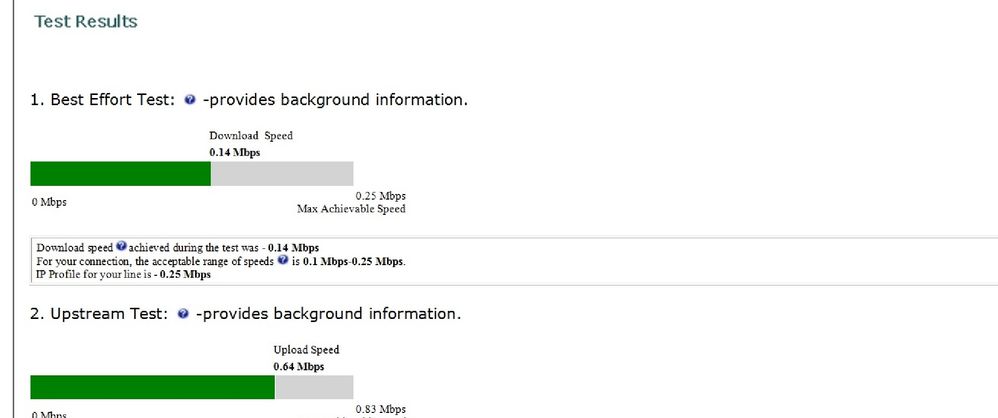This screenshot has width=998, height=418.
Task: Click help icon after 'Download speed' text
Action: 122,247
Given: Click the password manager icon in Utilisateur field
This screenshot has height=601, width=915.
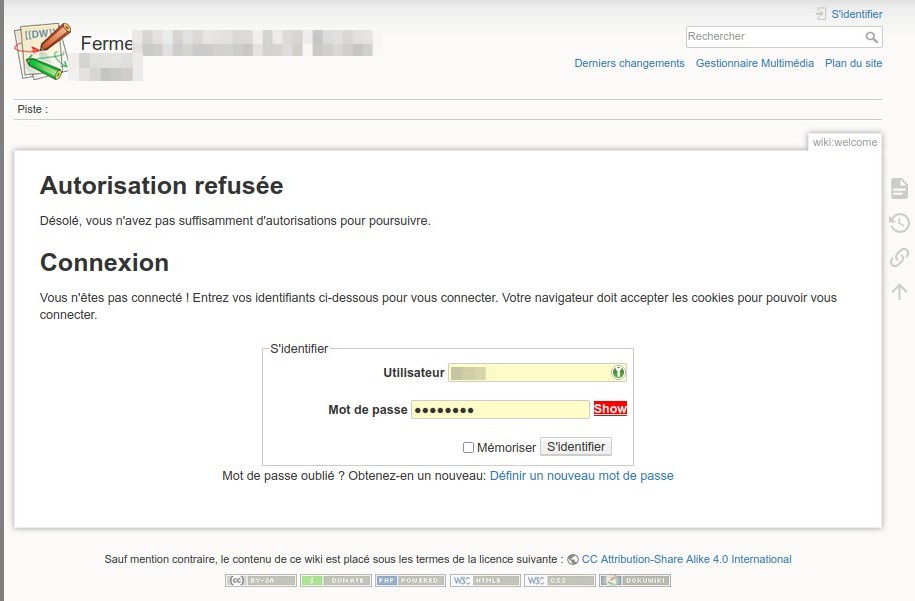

- Your objective
Return exactly, and only, the lines that run from the line containing "Given: Click the" to the last line of the entries above, both ends included, with pictures left out.

- Completed task
Given: Click the password manager icon in Utilisateur field
This screenshot has height=601, width=915.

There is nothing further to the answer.